**Task prompt**
Could the whole of the data below be written out verbatim?

**Given records**
"""

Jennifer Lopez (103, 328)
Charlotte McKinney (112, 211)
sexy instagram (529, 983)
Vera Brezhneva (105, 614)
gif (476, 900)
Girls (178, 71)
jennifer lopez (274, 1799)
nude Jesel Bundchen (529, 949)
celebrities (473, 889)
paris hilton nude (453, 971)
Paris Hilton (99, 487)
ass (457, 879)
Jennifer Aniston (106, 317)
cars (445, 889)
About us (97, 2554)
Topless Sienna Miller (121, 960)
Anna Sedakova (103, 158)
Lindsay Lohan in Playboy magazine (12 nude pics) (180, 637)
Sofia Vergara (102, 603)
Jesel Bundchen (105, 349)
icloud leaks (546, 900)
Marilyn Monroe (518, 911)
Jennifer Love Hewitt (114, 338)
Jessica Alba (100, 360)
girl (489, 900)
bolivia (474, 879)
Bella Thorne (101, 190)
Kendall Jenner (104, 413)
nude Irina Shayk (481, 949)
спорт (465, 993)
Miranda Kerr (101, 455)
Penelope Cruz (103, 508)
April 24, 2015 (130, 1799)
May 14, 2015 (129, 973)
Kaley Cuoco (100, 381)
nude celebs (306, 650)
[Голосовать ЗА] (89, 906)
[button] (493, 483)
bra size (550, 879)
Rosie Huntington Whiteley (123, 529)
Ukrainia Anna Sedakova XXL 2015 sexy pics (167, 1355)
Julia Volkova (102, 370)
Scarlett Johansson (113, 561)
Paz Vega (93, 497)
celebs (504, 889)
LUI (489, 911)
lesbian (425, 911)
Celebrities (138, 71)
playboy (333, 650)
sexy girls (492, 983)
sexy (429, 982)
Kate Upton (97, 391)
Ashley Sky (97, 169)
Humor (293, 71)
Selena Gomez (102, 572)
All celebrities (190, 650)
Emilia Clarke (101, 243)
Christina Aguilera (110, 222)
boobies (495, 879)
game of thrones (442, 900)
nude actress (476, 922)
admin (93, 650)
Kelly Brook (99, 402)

"""

**Response area**
Jennifer Lopez (103, 328)
Charlotte McKinney (112, 211)
sexy instagram (529, 983)
Vera Brezhneva (105, 614)
gif (476, 900)
Girls (178, 71)
jennifer lopez (274, 1799)
nude Jesel Bundchen (529, 949)
celebrities (473, 889)
paris hilton nude (453, 971)
Paris Hilton (99, 487)
ass (457, 879)
Jennifer Aniston (106, 317)
cars (445, 889)
About us (97, 2554)
Topless Sienna Miller (121, 960)
Anna Sedakova (103, 158)
Lindsay Lohan in Playboy magazine (12 nude pics) (180, 637)
Sofia Vergara (102, 603)
Jesel Bundchen (105, 349)
icloud leaks (546, 900)
Marilyn Monroe (518, 911)
Jennifer Love Hewitt (114, 338)
Jessica Alba (100, 360)
girl (489, 900)
bolivia (474, 879)
Bella Thorne (101, 190)
Kendall Jenner (104, 413)
nude Irina Shayk (481, 949)
спорт (465, 993)
Miranda Kerr (101, 455)
Penelope Cruz (103, 508)
April 24, 2015 (130, 1799)
May 14, 2015 (129, 973)
Kaley Cuoco (100, 381)
nude celebs (306, 650)
[Голосовать ЗА] (89, 906)
[button] (493, 483)
bra size (550, 879)
Rosie Huntington Whiteley (123, 529)
Ukrainia Anna Sedakova XXL 2015 sexy pics (167, 1355)
Julia Volkova (102, 370)
Scarlett Johansson (113, 561)
Paz Vega (93, 497)
celebs (504, 889)
LUI (489, 911)
lesbian (425, 911)
Celebrities (138, 71)
playboy (333, 650)
sexy girls (492, 983)
sexy (429, 982)
Kate Upton (97, 391)
Ashley Sky (97, 169)
Humor (293, 71)
Selena Gomez (102, 572)
All celebrities (190, 650)
Emilia Clarke (101, 243)
Christina Aguilera (110, 222)
boobies (495, 879)
game of thrones (442, 900)
nude actress (476, 922)
admin (93, 650)
Kelly Brook (99, 402)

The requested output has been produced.